You can move this folder to your own virtual host in this way, in a virtual hosting environment the /tmp folder is not a safe place. Make sure the folder is owned by group Apache and that the group can write to this folder (775 settings).

so how is this all helpful? The user’s browser is now linked to a small file on the server that can now be filled with data on that user. This information will persist on repeated requests from that user. On every request to the server the browser will send along this header:

Cookie	PHPSESSID=e98ba332281d37130ba2adc466148006

The cookie id can then be compared with the session id in the session folder. Adding information is as simple as

 $_SESSION['START_TIME'] = date('Y-m-d h:i:s');
echo "User first accessed this page: " . $_SERVER['START_TIME'];

The $_SESSION variable is a so-called global variable. This information is stored by serialisation as

START_TIME|s:19:"2014-05-06 02:49:08";

For each user the time the user first accessed the page is now stored in a session and can be retrieved from the session on any new request.

Things to try out. Try requesting the same page from a different browser, the session now holds two session files one for each user but with personalised information. Try destroying the session session and then repeat the request: you will see the server session is recreated with the same filename but the original content of the file has been destroyed. Try destroy the cookie: a new session id is returned from the server and the content is refreshed.

No cookies? Disable the cookies in the browser preferences and destroy the existing cookies. On every request a new session ID is generated and the session content is continuously refreshed. No cookie is set. Can you still use sessions without cookies? Yes.


In this configuration the session ID can also be appended to the url as in test.php?PHPSESSID=953ce493162a4c9adcdc56fc3341fad9 and the session is remembered and is persistent as before. This method is not considered very safe though.

Other uses for cookies? Yes, more information can be stored on the user’s browser with additional cookies:


this will set an additional cookie with name “language” and value “EN”

On every request this user setting can be retrieved via

 echo $_COOKIE['language'];

where $_COOKIE is another global variable just like $_SESSION. This language setting could also have been set in the session but note that when you remove the session on the server the information stored in the cookie is still available.

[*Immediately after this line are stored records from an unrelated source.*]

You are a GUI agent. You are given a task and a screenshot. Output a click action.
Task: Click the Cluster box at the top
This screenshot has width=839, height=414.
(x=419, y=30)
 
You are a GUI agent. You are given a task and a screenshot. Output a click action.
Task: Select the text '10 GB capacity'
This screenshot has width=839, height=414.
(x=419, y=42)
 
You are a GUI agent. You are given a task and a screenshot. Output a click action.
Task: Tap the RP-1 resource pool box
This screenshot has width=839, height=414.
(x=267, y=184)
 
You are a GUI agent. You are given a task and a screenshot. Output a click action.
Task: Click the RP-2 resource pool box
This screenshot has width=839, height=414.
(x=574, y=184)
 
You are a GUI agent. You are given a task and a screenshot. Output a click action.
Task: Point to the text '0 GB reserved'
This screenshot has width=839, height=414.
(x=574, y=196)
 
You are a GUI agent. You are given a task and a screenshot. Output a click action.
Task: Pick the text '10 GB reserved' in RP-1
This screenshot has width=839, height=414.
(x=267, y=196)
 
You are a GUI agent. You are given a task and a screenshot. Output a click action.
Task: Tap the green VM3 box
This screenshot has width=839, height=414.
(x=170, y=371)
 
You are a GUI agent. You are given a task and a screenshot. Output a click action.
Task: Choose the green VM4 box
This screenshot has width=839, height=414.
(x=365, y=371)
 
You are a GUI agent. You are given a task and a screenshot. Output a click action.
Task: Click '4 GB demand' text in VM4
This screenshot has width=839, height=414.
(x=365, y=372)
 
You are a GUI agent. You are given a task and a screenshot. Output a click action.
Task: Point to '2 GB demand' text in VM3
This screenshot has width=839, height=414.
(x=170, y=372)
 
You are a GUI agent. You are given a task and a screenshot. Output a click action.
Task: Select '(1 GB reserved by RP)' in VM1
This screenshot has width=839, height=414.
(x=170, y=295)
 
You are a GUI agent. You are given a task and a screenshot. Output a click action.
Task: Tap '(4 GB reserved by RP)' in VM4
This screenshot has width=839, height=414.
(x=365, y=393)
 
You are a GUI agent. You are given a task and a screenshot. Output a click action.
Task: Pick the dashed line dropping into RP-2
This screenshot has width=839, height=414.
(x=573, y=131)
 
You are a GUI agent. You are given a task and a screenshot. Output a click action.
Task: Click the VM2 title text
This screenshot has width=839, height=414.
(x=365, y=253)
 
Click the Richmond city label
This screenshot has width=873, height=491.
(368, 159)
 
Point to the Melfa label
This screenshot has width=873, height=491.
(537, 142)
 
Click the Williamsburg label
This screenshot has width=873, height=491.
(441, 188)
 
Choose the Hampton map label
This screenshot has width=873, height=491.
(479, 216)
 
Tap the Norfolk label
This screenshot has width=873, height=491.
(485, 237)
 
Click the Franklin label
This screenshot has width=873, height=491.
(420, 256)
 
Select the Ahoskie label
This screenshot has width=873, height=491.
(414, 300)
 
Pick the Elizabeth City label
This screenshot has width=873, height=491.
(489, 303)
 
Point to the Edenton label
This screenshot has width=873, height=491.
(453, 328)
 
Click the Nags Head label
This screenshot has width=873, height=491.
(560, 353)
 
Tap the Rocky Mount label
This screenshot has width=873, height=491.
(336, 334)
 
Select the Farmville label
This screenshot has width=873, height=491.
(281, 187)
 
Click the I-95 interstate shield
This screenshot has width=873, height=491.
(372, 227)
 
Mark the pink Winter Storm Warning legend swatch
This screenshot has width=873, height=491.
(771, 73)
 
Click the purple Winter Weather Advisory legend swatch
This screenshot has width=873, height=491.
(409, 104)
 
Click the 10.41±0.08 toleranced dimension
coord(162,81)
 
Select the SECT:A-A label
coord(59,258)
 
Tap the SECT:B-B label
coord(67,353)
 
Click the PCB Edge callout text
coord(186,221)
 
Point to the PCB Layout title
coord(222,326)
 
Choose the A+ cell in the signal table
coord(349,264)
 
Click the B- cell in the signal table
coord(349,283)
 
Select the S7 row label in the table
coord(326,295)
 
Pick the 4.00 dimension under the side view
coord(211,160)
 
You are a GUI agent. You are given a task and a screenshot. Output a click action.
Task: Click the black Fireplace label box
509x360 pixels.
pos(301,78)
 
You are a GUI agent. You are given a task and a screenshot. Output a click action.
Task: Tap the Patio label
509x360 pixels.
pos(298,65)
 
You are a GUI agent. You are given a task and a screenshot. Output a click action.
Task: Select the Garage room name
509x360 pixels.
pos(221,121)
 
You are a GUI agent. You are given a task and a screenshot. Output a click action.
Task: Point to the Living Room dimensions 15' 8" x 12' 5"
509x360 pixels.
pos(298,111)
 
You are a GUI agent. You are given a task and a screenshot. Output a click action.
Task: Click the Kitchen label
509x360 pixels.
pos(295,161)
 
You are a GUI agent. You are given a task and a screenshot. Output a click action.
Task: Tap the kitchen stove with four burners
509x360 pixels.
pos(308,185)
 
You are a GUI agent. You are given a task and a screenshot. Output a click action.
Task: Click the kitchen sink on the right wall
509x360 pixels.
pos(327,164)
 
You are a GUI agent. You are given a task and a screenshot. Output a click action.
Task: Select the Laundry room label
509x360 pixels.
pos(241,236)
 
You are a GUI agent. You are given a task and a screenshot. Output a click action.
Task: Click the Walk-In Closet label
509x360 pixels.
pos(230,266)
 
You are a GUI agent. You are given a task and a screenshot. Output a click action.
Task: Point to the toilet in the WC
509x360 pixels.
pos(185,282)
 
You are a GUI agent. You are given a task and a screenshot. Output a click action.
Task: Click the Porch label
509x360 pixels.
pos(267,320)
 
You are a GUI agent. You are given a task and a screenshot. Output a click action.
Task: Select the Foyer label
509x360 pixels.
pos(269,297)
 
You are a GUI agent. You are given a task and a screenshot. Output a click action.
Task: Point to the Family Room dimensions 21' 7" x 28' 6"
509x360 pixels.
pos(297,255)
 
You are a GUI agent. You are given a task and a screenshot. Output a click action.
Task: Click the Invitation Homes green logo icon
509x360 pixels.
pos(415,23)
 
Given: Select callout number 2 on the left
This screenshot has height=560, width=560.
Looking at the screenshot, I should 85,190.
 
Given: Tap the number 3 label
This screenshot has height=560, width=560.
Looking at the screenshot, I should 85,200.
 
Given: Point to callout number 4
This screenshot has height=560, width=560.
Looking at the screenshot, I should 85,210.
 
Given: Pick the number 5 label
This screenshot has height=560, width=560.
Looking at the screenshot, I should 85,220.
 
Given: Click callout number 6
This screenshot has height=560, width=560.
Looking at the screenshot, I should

How to destroy information. Sometimes you want to manage the lifetime of cookies and sessions.
The lifetime of a cookie can be set by

setcookie('language','EN', time() + 10);

The expiration date of the cookie changes from “session” to the exact time of expiration which is now plus 10 seconds. How to set the expiration time of the PHPSESSID cookie? It is not set by setCookie() but by session_start(). Solution

ini_set('session.cookie_lifetime', 10);

Now every ten seconds a new session id is generated. It is possible to refresh the cookie each time a new request is made with an existing cookie: after session_start() overwrite the PHPSESSID cookie with a new timestamp.

if( session_id() == $_COOKIE['PHPSESSID']){
   setcookie(session_name(),session_id(),time() + 10);

Now even though the cookie is set to last for just 10 seconds , the cookie will be refreshed as long requests are repeated in under ten seconds.

Want to destroy the server-side session instead? This can be done immediately via session_destroy(). A less transparent method is called session garbage collection.

// lifetime 10 seconds
ini_set('session.gc_maxlifetime', 10);
ini_set('session.gc_probability', 1);
ini_set('session.gc_divisor', 100);

Garbage collection takes place on every call to session_start(). The maximum lifetime of a session can be set with session.gc_maxlifetime and if the session is expired the garbage collection process will clean it up. Garbage collecting is a burden to the server (every file has to be opened in order to see the timestamp) cleaning should be done every once in a while. That is where probability and the divisor come in. A ratio of 0.01 means actual garbage collection will take place in 1% of all requests (nobody knows why gc_probability is called like that by the way). Garbage collection is important because otherwise the sessions files left by users to a a website will just accumulate.